A favorite blog is Critical Uncertainties where Matthew Squair writes about risk. Risk in broad terms. But risk in a narrow term is just as important and just as critical.
Thanks to Matthew for the picture to the left and the quote of Lord Thompson, before he boarded the airship headed to India. The R-101 is as safe as a house, except for the millionth chance.
In the software development business, risk results from uncertainty. Risk that we'll overrun our budget. Risk that we'll show up late. Risk that what we produce won't actually work. Risk that what we produce won't be what the customer thought they were getting.
Agile development is many times billed as a risk management process. Which is both correct and incorrect at the same time. A principle of Agile Software Development - and Agile is a software development method - focuses on mandatory production of outcomes in short periods of time. These outcomes - working software - can be assessed to be compliant with the customer needs. These short periods of time provide inch pebbles on the path to completion of the collection of needed capabilities. These frequent outcomes provide feedback needed to take corrective action when those outcomes aren't what the customer wanted. But this feedback is a lagging indicator. It's after the fact. Do the work, look at the results, adjust. The probabilistic future risk and it's probabilistic choices to take corrective action to reduce risk or margin to protect from a risk, are not a core competency of Agile. More is needed on top of the feedback process to protect future evens or variances from impacting the emergent outcomes from the agile development process.
Agile is not a risk management processes per se. Agile doesn't address the core practices of Risk Management, shown to the left.
Agile does not identify risks upfront, analyze those identified risk, plan for their reduction in explicit ways, track them in risk burn down ways, control them in advance. Agile can respond to a risk when it is encountered. By that time the risk has turned into an Issue. Changes to the project can then be made to go a new direction, but only when the working software is present can that decision be made.

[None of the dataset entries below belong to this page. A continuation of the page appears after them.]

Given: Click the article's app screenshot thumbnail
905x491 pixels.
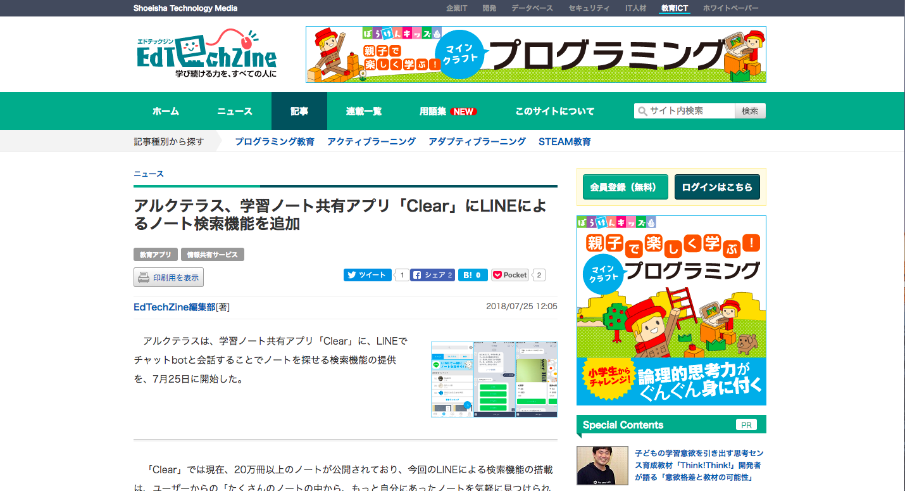Looking at the screenshot, I should point(494,379).
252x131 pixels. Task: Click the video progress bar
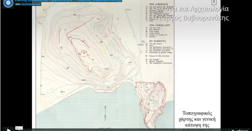[x=116, y=129]
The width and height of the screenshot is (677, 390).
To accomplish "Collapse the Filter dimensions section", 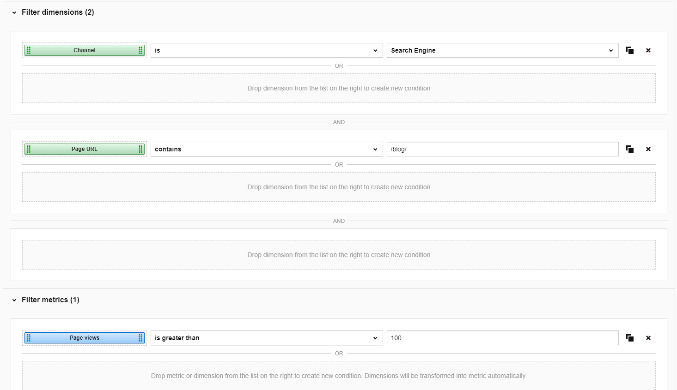I will [14, 12].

Risks are probabilistic. These probabilistic risks come from one of two sources. There is a probability that an event will occur in the future that will unfavorably impact the outcomes of the project. These type of uncertainties come from the lack of knowledge. They are epistemic uncertainties. This missing knowledge can be bought. Agile can buy this knowledge by producing something that can be assessed. Money can be spent to develop an incremental outcome that can test an idea, an outcome, a capability to determine if it is what the customer wants. But doing this work requires time and money. So planning for this time and money has to be part of the development process.
There are statistical variances in the project that will impact outcomes as well. We can't buy down these processes. They are Aleatory. They are Irreducible. The only solution for aleatory uncertainties - irreducible uncertainties - is margin. Cost margin. Schedule margin. Technical margin.

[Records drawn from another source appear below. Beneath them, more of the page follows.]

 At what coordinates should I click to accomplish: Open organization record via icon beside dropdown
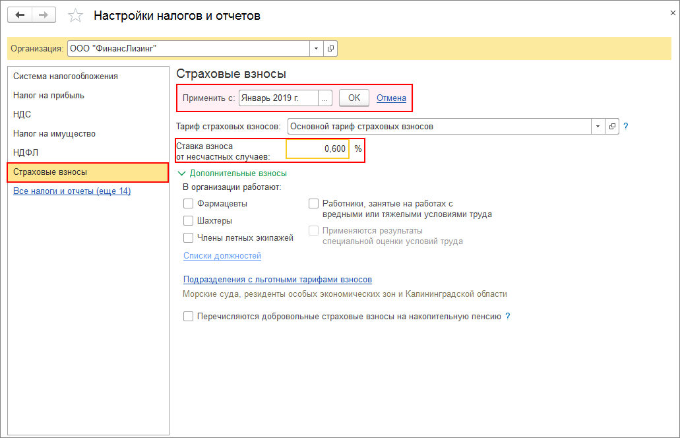(330, 48)
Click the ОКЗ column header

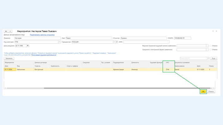pos(168,63)
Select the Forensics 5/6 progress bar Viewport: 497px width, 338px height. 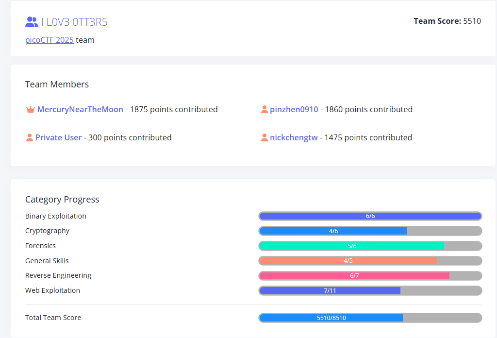point(370,246)
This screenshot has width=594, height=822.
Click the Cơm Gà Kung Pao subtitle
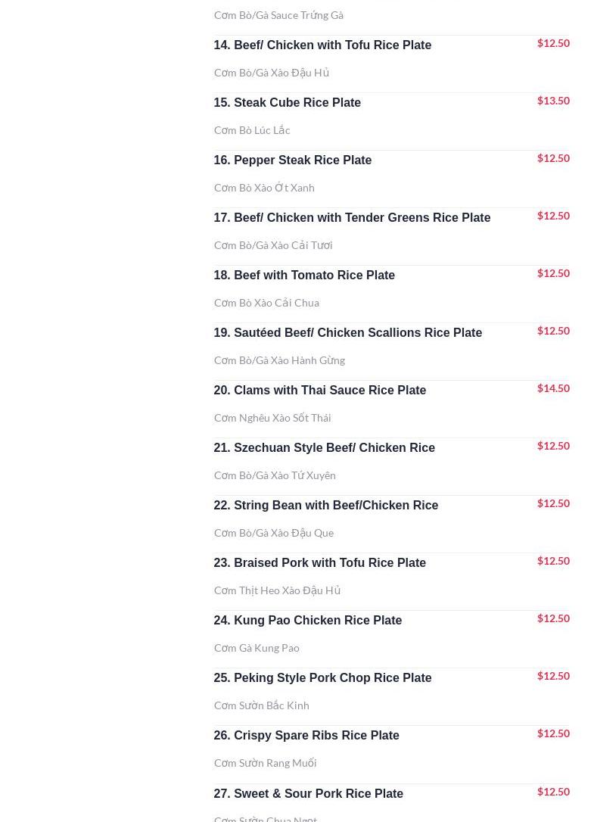[x=257, y=648]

To determine these margins we need several things:
- A model of the underlying statistical processes that produce the irreducible uncertainties - the naturally occurring variances. These models can come from past performance - we've done this many times and the most likely value is X, with the least value being X-15% and the highest value being X+25%.
- A parametric model where the observed past values are scaled to match the current model.
In either case - and other modeling approaches - this type of risk analysis produces probabilistic ranges of values that might occur. Rather than a probability of occurrence - which is an event.
Since both reducible and irreducible risks result from the underlying uncertainties requires us to estimate both the probabilities for event based outcomes and estimates for the range of possibilities from aleatory risks.
So when we revisit the title of the this post Risk Management is How Adults Manage Projects - Tim Lister, we see that Estimating are required to manage risk, since risk is always in the future, driven by underlying statistical process, emergent (event based and reducible) or natural variable process (probability distributions, and irreducible).